### Document text

One newspaper, two different messages. No news there though.

On the one hand, we read a column with the media pundits crying that it’s no time to abandon your brand; consumers are consuming more media than ever; engage your customers… So, we end-up with advice like this:

“But we know that Australians are spending in retail, grocery, pharmacies and online as such FMCG (fast-moving consumer goods), pharmacy, local/state and federal government, health advice and online retail should be very active in media spend now,” said Mr O’Brien, chairman of Atomic 212, Australia’s biggest independent media agency.

This won’t make much sense to the well trained, commercial marketer. They don’t need to be active when consumers are facing limited availability in channels; high demand; pressure from the retail duopoly (= low margins); and constrained manufacturing and distribution. It’s just further evidence of how out of touch most on the Agency side are with marketing as a profession. That’s not saying they aren’t awesome at their element of the communications discipline.

And I keep hearing the same old, same old being pedalled:

“History shows companies that keep investing in their brand in down times cannot only build market share but are also best positioned to come back fast when better times return.”

Really? I’d love to see the evidence of this for the majority of brands in the market and not the minority with the balance sheets to pull it off. Yes, consistent investment in Brand matters. But not at the expense of the balance sheet and not with the same message pre-crisis.

######
### Data extract

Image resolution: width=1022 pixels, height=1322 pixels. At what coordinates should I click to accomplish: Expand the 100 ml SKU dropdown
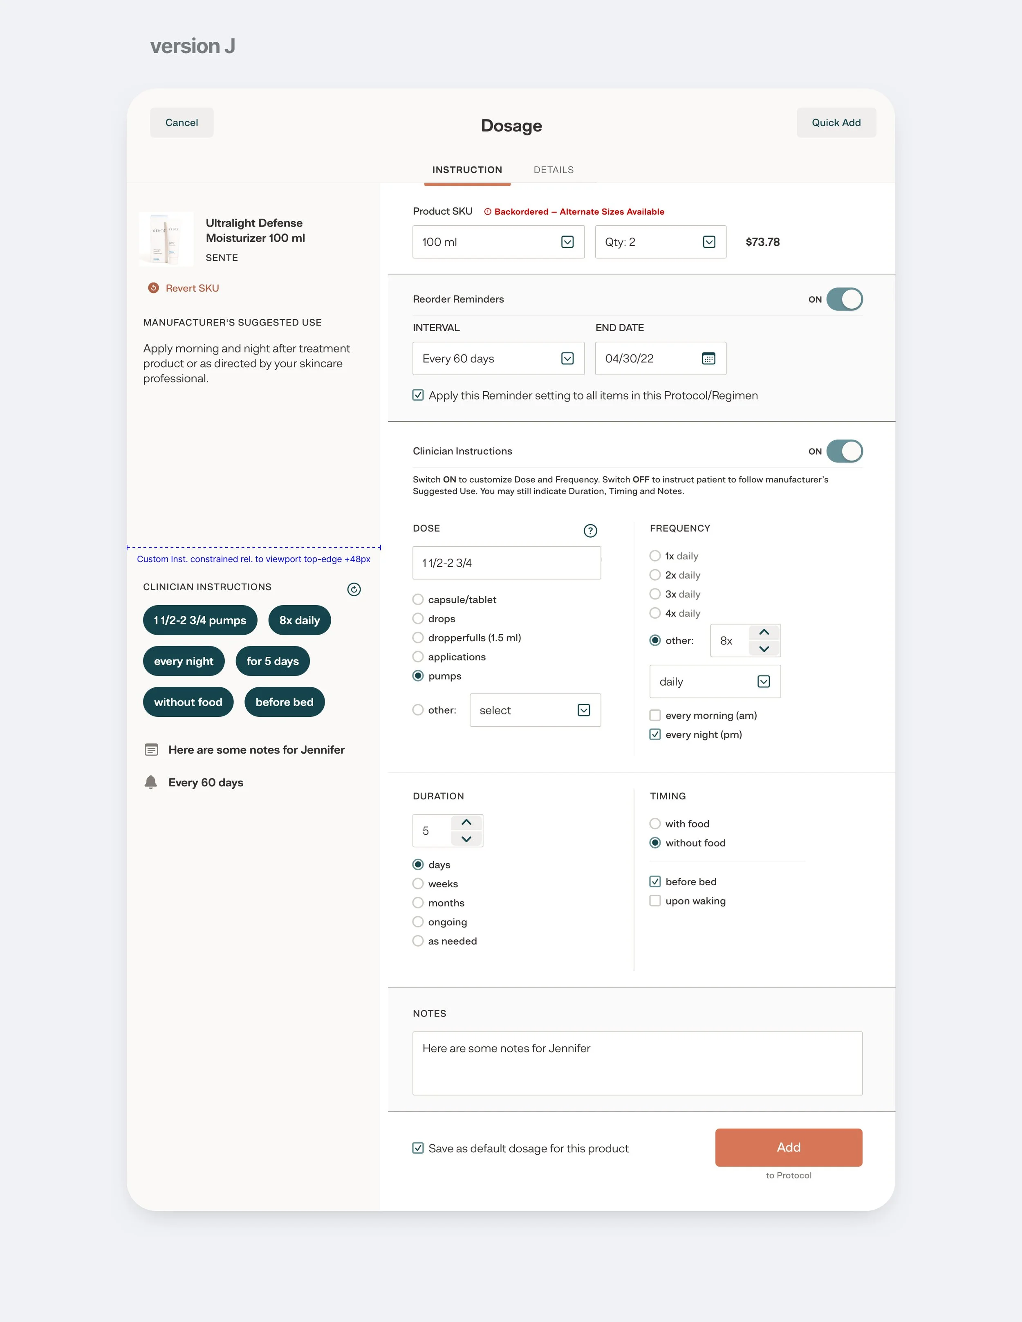click(499, 242)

######

* _Required work_
A - According to the marketing column, what is Atomic 212?
B - Write the next part of the marketing column, starting after its final sentence.
The data comes from a different source than the marketing column.

* _Answers provided_
A - Australia's biggest independent media agency.

B -
Moreover, there are plenty of examples of companies navigating out of a crisis specific to them. BP, Ford, Exxon come to mind. It’s a different territory managing a crisis of such scale and profound impact as Covid-19. This will result in massive change. Not a return to a new normal such as that we saw post GFC.

On the other, a column, written by my favourite marketing opinionator – Mark Ritson – pointing out rightly that communications are just a fragment of what marketing is, and that marketing needs to get back to its core functions in a time of crisis. Actually, all the time. Nail pricing. Refine product and propositions. Rethink packaging. Drive to new channels.

Mark is right. The media pundits are wrong in absolute terms, but right if that fits with your strategy.

“In reality, brands should be occupied with a bigger mission: selling stuff. The pandemic is a massive societal threat.”

The example of Uber Eats developing new propositions and rethinking how it engages with local restaurants is spot on the money. So much better than running platitudes about being here to help. The real work for Marketers right now is the real work around the other Ps.